**Records shown:**
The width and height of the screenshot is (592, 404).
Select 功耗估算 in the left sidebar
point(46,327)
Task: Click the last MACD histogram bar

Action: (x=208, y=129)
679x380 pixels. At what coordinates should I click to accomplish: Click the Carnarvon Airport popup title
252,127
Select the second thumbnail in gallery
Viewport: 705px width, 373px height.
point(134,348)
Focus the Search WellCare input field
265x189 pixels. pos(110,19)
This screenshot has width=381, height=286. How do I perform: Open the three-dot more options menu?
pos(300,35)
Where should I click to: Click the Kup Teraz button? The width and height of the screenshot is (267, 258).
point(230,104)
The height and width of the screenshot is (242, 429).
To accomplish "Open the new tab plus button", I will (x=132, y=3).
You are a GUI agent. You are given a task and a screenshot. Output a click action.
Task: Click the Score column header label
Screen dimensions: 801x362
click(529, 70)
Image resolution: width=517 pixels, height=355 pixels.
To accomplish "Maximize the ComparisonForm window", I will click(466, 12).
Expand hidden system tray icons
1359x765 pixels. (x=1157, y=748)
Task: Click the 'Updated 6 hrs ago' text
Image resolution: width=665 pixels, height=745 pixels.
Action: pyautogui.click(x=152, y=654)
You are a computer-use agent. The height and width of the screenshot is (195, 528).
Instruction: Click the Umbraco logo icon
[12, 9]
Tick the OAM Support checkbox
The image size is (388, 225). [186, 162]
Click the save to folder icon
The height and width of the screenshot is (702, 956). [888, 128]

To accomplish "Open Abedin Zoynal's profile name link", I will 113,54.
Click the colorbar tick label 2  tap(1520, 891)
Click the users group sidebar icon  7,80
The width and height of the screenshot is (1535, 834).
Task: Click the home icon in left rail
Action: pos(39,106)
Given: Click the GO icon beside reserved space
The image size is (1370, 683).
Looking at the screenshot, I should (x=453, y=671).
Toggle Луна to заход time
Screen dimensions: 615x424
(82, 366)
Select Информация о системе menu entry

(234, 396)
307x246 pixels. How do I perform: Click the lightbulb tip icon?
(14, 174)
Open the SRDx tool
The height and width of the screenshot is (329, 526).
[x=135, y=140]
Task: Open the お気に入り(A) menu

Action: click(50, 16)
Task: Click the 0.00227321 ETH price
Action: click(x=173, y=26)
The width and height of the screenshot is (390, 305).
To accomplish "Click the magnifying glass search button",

**What is needed:** When the material above has been read, copy all of it exactly.

**Answer section:**
The width and height of the screenshot is (592, 404).
Select 功耗估算 in the left sidebar
point(46,327)
Task: Click the last MACD histogram bar

Action: (x=208, y=129)
679x380 pixels. At what coordinates should I click to accomplish: Click the Carnarvon Airport popup title
252,127
Select the second thumbnail in gallery
Viewport: 705px width, 373px height.
point(134,348)
Focus the Search WellCare input field
265x189 pixels. pos(110,19)
This screenshot has width=381, height=286. How do I perform: Open the three-dot more options menu?
pos(300,35)
Where should I click to: Click the Kup Teraz button? The width and height of the screenshot is (267, 258).
point(230,104)
The height and width of the screenshot is (242, 429).
To accomplish "Open the new tab plus button", I will (x=132, y=3).
You are a GUI agent. You are given a task and a screenshot. Output a click action.
Task: Click the Score column header label
Screen dimensions: 801x362
click(529, 70)
Image resolution: width=517 pixels, height=355 pixels.
To accomplish "Maximize the ComparisonForm window", I will click(466, 12).
Expand hidden system tray icons
1359x765 pixels. (x=1157, y=748)
Task: Click the 'Updated 6 hrs ago' text
Image resolution: width=665 pixels, height=745 pixels.
Action: pyautogui.click(x=152, y=654)
You are a computer-use agent. The height and width of the screenshot is (195, 528).
Instruction: Click the Umbraco logo icon
[12, 9]
Tick the OAM Support checkbox
The image size is (388, 225). [186, 162]
Click the save to folder icon
The height and width of the screenshot is (702, 956). [888, 128]

To accomplish "Open Abedin Zoynal's profile name link", I will 113,54.
Click the colorbar tick label 2  tap(1520, 891)
Click the users group sidebar icon  7,80
The width and height of the screenshot is (1535, 834).
Task: Click the home icon in left rail
Action: pos(39,106)
Given: Click the GO icon beside reserved space
The image size is (1370, 683).
Looking at the screenshot, I should (x=453, y=671).
Toggle Луна to заход time
Screen dimensions: 615x424
(82, 366)
Select Информация о системе menu entry

(234, 396)
307x246 pixels. How do I perform: Click the lightbulb tip icon?
(14, 174)
Open the SRDx tool
The height and width of the screenshot is (329, 526).
[x=135, y=140]
Task: Open the お気に入り(A) menu

Action: click(50, 16)
Task: Click the 0.00227321 ETH price
Action: click(x=173, y=26)
The width and height of the screenshot is (390, 305).
To accomplish "Click the magnifying glass search button",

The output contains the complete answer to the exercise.